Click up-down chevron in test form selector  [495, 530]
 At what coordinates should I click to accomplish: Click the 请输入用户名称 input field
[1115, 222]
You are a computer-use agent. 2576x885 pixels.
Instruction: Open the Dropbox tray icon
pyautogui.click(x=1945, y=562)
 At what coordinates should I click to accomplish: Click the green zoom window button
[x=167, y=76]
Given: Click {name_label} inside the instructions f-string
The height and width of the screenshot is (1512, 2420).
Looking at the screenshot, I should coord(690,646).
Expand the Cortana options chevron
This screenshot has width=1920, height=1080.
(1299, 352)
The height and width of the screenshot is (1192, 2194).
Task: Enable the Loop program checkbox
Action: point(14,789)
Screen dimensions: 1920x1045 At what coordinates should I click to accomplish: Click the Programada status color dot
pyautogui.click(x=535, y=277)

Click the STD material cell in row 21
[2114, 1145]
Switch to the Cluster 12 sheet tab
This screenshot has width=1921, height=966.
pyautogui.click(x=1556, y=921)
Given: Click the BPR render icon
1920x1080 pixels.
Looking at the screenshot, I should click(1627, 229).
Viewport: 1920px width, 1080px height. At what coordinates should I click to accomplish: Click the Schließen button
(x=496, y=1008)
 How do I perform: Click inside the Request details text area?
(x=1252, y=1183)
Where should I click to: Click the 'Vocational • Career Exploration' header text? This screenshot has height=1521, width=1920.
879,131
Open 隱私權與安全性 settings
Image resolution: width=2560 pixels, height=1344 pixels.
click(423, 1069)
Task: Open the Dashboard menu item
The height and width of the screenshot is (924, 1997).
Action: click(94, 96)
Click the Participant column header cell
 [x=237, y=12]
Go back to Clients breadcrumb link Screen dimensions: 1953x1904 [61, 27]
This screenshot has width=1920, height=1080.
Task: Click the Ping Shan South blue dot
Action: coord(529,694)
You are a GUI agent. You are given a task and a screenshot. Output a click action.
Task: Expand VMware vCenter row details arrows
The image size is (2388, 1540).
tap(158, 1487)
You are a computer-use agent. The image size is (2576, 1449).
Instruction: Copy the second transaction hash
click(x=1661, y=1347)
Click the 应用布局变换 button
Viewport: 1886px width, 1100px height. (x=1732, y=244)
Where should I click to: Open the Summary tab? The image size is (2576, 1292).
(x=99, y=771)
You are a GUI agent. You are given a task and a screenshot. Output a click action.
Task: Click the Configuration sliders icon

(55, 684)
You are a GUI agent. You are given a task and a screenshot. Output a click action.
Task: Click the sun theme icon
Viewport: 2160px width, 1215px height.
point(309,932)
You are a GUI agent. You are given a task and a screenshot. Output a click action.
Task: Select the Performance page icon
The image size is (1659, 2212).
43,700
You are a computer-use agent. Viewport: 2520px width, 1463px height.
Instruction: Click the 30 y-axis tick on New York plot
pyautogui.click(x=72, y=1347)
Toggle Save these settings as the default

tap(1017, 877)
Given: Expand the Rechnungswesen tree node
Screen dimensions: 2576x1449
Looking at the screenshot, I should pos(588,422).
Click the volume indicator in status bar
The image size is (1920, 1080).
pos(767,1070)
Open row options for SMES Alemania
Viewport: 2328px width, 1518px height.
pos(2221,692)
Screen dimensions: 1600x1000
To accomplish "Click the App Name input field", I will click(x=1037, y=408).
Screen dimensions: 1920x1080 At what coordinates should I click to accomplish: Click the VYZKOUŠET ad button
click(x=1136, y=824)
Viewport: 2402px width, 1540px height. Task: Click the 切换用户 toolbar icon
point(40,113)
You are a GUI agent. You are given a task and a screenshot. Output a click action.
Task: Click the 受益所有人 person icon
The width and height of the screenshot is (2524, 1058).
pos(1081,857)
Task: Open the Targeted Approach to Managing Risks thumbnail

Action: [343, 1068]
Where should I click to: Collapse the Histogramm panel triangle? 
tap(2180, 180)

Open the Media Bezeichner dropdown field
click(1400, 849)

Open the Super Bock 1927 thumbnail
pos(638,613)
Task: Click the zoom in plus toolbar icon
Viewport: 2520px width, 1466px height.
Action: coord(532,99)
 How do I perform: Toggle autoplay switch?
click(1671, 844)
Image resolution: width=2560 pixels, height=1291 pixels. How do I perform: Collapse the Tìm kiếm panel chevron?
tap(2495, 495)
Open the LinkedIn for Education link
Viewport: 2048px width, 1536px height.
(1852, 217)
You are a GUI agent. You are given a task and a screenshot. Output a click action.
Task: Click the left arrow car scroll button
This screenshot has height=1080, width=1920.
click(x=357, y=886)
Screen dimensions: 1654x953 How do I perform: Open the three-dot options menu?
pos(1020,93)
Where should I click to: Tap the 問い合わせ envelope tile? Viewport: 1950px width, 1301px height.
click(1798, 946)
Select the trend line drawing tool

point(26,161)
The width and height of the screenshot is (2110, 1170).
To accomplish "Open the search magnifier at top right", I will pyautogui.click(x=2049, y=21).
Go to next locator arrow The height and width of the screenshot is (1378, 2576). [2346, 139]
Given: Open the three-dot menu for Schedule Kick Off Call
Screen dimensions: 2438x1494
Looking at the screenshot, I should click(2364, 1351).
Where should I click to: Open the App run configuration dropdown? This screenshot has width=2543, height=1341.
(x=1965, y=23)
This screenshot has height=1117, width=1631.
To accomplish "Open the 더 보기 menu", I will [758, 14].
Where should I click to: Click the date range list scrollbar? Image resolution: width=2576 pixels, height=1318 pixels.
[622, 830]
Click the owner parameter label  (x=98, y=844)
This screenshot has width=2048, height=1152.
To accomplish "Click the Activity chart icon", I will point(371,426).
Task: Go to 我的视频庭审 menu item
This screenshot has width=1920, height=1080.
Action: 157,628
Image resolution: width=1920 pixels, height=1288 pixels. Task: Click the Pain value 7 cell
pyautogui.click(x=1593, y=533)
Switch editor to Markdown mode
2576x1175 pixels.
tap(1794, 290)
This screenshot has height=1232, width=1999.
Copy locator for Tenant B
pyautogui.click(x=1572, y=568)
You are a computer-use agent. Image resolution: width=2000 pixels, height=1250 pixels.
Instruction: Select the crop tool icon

§ §

▸ INSTRUCTIONS FOR THE TASK: In the listing above, please print only the lines from the first one to the line where "Given: Click the BPR render icon" appears, exactly as written, both of those lines included.

▸ OUTPUT FOR THIS EXERCISE:
Click up-down chevron in test form selector  [495, 530]
 At what coordinates should I click to accomplish: Click the 请输入用户名称 input field
[1115, 222]
You are a computer-use agent. 2576x885 pixels.
Instruction: Open the Dropbox tray icon
pyautogui.click(x=1945, y=562)
 At what coordinates should I click to accomplish: Click the green zoom window button
[x=167, y=76]
Given: Click {name_label} inside the instructions f-string
The height and width of the screenshot is (1512, 2420).
Looking at the screenshot, I should coord(690,646).
Expand the Cortana options chevron
This screenshot has width=1920, height=1080.
(1299, 352)
The height and width of the screenshot is (1192, 2194).
Task: Enable the Loop program checkbox
Action: point(14,789)
Screen dimensions: 1920x1045 At what coordinates should I click to accomplish: Click the Programada status color dot
pyautogui.click(x=535, y=277)

Click the STD material cell in row 21
[2114, 1145]
Switch to the Cluster 12 sheet tab
This screenshot has width=1921, height=966.
pyautogui.click(x=1556, y=921)
Given: Click the BPR render icon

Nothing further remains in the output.